FWIW im not proposing returning a dataframe, just showcasing that im executing the call a total of 4 times to get the information I need (I realize I could do it 3 times, but this seemed more organized/readable)

kyleam · 2024-01-11T17:52:36Z

What are your thoughts on returning all three types (c("init", "low", "up")) in get_theta()?

I'd prefer not to. I'd like to avoid arguments that change the structure of the return value. We could make get_theta always return a list of vectors for within-get_theta consistency, but that makes the single-type case more awkward and more importantly makes it inconsistent with get_omega and get_sigma.

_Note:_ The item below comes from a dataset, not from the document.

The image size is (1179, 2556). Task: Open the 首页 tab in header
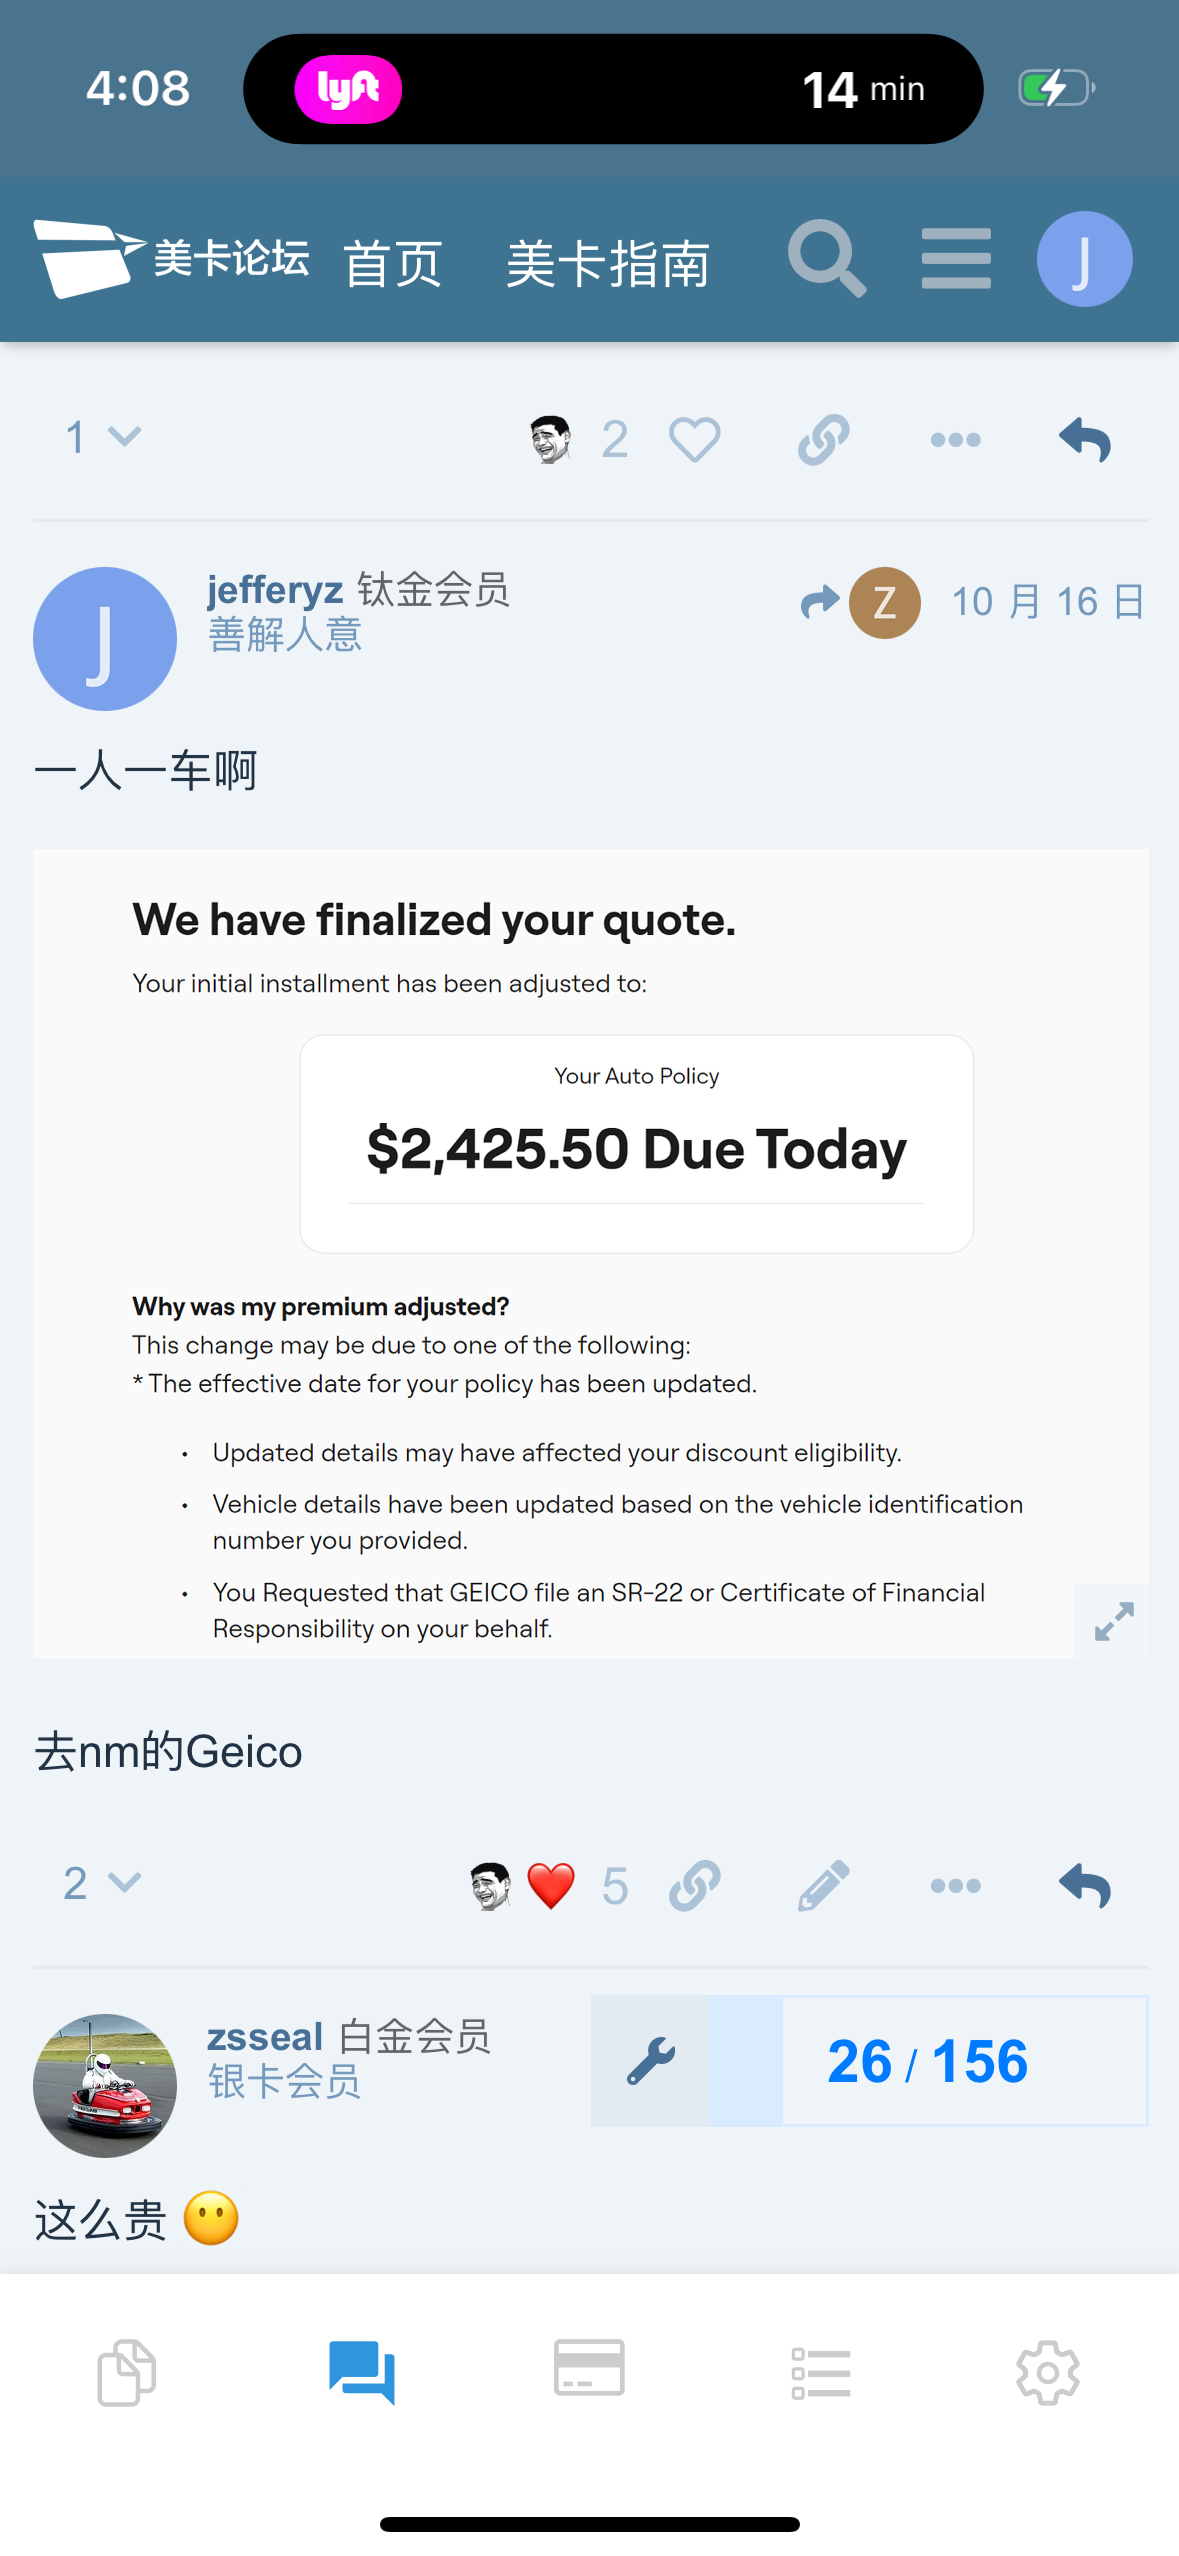(393, 264)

at the moment I would probably make a map call to pull all three out

Hmm I'm surprised you want to map to a list result. To jitter, presumably you want access to all of those matrices individually, so I think it'd be more to the point and readable to do something like

theta_init <- nmrec::get_theta(..., mark_flags = "fixed", type = "init")
theta_low <- nmrec::get_theta(..., type = "low")
theta_up <- nmrec::get_theta(..., type = "up")

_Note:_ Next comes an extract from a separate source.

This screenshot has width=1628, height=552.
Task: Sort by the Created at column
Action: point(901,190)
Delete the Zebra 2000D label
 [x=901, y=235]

But anyway, that's of course just subjective and depends on context. In either case, my view is that the caller (so bbr in this case) should do the handling for getting multiple types.

kyleam · 2024-01-11T17:56:30Z

Must be able to format all records as a combined matrix if multiple records are found (minus the old method of specifying priors)

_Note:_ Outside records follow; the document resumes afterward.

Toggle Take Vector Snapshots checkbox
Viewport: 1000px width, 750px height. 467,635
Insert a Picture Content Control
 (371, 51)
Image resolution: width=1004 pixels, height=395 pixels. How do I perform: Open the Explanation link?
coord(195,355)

As with the set_* functions, I'm not convinced we should try to support the non-informative record names. We should of course clearly document that they are not supported. In the jitter context, you'd currently get to the error once you try to feed the result to set_*. That may be good enough.

barrettk · 2024-01-11T18:00:51Z

I had a thought about prior blocks btw. I think it could be worth looking at bbr::param_labels() + bbr::apply_indices. It seems like these functions don't discriminate between initial estimates and prior estimates. My intuition tells me we should have some synergy between bbr and nmrec here, but of course there are a few ways we could accomplish that (including amending the bbr function to not return priors). Curious what your thoughts are on this (and whether you think it even matters).

> MODEL_DIR_C <- system.file("model", "nonmem", "complex",   package = "bbr")
> .mod <- read_model(file.path(MODEL_DIR_C, "example2_saemimp"))
> .mod %>% param_labels() %>% apply_indices() %>% head(13)
# A tibble: 13 × 5
   parameter_names label unit   type  param_type
   <chr>           <chr> <chr>  <chr> <chr>     
 1 THETA1          ""    "LCLM" ""    THETA     
 2 THETA2          ""    "LCLF" ""    THETA     
 3 THETA3          ""    "CLAM" ""    THETA     
 4 THETA4          ""    "CLAF" ""    THETA     
 5 THETA5          ""    "LV1M" ""    THETA     
 6 THETA6          ""    "LV1F" ""    THETA     
 7 THETA7          ""    "V1AM" ""    THETA     
 8 THETA8          ""    "V1AF" ""    THETA     
 9 THETA9          ""    "MU_3" ""    THETA     
10 THETA10         ""    "MU_4" ""    THETA     
11 THETA11         ""    "SDSL" ""    THETA     
12 THETA12         ""    ""     ""    THETA     # this is a prior record
13 OMEGA(1,1)      ""    ""     "[p]" OMEGA

kyleam · 2024-01-11T18:35:44Z

Sorry, I don't understand what the specific question is. (I think you're saying something beyond this, but if part of it is that param_labels should rely on nmrec for parsing, I agree that that would be a good direction to go. With a quick glance, it probably runs into several of the parsing issues that nmrec is meant to help users avoid.)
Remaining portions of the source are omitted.